Training Cost Breakthrough — What It Actually Means
DeepSeek's claim of ~$6M training cost for a GPT-4-class model made headlines. Context is important:
The final training run on 14.8T tokens using their FP8 pipeline. Does not typically include: infrastructure R&D cost, failed training runs, data curation, the earlier V2 work that informed V3, or researcher salaries.
That architectural innovations (MLA, DeepSeekMoE, FP8, MTP) compound to produce a step-change in training efficiency. The algorithmic work is real. Frontier-quality models are not exclusively the domain of labs with $100M+ compute budgets.

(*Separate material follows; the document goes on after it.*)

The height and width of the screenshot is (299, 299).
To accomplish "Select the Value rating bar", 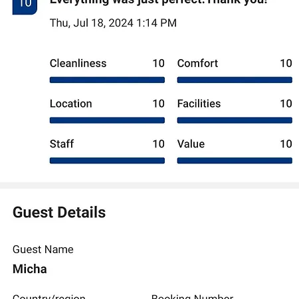I will tap(235, 161).
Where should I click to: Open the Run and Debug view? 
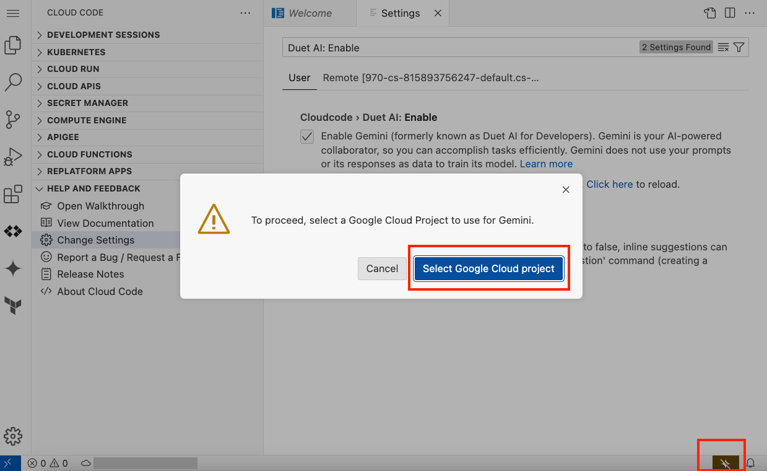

Checklist: Do You Understand This?
- What problem does Multi-head Latent Attention (MLA) solve, and how does it compress the KV cache?
- In DeepSeekMoE, why does using many small experts rather than a few large experts reduce expert collapse?
- What are shared experts in DeepSeekMoE, and why are they useful?
- Why does FP8 training reduce compute and memory bandwidth compared to BF16? What hardware feature enables it on H100s?
- Explain multi-token prediction: what does the model predict during training, and why is it discarded at inference?
- What is GRPO, and how does it differ from PPO-based RLHF in terms of the reward signal source?
- Why is a rule-based verifier sufficient for training a reasoning model on math and code tasks?
- What aspects of the $6M training cost claim are real, and what costs does it omit?